MANILA, Philippines–While the Bangsamoro entity awaits its formal establishment by 2016, P225.7 billion worth of funding is needed to reduce poverty among residents as well as grow the economy of one of the country’s poorest regions.

Of the total amount needed by the Bangsamoro Development Agency (BDA) for 2014 to 2016, the government will allot over P111 billion from the budgets of national government agencies such as the departments of agriculture, health, interior and local government, public works and highways, and social welfare and development, as well as the existing Autonomous Region in Muslim Mindanao (ARMM), Budget Secretary Florencio B. Abad told reporters on the sidelines of the Philippine Development Forum in Davao City Thursday.

The remaining funding gap of P109 billion, meanwhile, is being pitched to development partners to secure official development assistance, Socioeconomic Planning Secretary Arsenio M. Balisacan said in a separate interview.

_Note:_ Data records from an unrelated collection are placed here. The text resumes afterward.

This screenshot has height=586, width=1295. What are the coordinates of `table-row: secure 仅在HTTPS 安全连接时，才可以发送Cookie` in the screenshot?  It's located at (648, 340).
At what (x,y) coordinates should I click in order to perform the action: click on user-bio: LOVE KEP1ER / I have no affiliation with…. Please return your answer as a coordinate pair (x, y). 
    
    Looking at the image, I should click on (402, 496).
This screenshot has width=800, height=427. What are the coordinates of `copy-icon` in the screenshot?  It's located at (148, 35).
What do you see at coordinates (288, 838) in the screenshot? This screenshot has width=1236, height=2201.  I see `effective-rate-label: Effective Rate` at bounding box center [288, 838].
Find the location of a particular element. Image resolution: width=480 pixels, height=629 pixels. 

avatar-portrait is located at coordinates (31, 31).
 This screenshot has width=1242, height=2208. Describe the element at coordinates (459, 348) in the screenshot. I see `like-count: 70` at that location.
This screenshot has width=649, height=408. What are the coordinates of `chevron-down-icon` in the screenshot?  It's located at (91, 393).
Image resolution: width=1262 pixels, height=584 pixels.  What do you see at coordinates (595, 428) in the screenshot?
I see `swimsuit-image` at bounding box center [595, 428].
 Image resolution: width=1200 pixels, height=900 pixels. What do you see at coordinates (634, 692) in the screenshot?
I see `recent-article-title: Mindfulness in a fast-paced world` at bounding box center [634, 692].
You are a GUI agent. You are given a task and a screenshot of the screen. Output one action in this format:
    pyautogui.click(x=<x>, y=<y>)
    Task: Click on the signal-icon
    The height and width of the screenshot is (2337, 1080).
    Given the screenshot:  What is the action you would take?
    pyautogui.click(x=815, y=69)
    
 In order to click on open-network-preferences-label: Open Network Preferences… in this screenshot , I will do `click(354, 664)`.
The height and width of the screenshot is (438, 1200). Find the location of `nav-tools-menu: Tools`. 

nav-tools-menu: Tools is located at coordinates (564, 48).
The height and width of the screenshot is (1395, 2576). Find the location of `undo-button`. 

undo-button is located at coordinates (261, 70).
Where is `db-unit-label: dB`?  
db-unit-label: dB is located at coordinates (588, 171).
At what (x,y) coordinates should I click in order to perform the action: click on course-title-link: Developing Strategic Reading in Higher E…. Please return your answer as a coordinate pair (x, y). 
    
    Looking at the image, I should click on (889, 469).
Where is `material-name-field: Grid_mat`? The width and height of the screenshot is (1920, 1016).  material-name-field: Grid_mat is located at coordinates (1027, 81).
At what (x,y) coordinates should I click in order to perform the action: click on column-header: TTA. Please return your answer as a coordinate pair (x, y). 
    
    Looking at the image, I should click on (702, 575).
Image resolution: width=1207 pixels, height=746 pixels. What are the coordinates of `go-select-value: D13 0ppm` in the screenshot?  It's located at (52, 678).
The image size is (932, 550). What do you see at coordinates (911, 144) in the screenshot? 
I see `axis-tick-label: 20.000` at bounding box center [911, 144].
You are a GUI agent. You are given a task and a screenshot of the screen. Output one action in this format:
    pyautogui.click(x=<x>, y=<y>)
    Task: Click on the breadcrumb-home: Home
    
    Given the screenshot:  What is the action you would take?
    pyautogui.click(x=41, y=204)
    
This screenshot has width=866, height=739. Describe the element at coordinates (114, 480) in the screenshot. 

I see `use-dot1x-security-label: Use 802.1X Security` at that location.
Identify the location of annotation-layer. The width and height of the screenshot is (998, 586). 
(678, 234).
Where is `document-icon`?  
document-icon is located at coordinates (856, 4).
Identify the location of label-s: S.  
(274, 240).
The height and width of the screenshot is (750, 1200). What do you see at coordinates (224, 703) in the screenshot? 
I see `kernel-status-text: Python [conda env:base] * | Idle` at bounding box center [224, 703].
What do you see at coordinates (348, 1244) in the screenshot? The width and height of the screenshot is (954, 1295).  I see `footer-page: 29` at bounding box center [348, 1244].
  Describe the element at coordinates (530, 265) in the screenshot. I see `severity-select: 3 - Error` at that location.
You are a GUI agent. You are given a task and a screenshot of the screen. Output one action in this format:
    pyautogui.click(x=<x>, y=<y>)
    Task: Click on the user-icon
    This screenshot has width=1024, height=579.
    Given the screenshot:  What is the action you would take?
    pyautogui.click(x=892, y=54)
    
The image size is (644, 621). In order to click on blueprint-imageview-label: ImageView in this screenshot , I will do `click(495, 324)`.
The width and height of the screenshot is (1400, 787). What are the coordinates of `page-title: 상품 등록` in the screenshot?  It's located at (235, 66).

Part of the funding gap could also be sourced from loans.

Abad noted that the areas to be included in Bangsamoro had an economy that is “way, way below standard.”

In this regard, a huge amount is necessary to generate employment as well as revenue, especially for the members of the Moro Islamic Liberation Front who had fought for the establishment of the Bangsamoro entity, Abad said.

Abad said the bulk of investments for Bangsamoro must go to projects and programs in the areas of social protection and social services.

Among the proposed projects for Bangsamoro are cash subsidies to poor households, improvement of basic, technical and tertiary education, as well as public health initiatives, Abad said.

Also to be put in place are basic infrastructure “to make poverty reduction more meaningful,” he added.

In the next three years, the government would likely increase its block grants to ARMM until it becomes Bangsamoro, according to Abad.

From the annual subsidy worth P17 billion to ARMM since 2010, the block grant to the region will be jacked up to P25 billion starting next year and will be further increased by a tenth annually in the succeeding years, Abad disclosed.

Bangsamoro will be developed in such a way that its economy will eventually become self-sufficient while improving people’s lives, Abad said.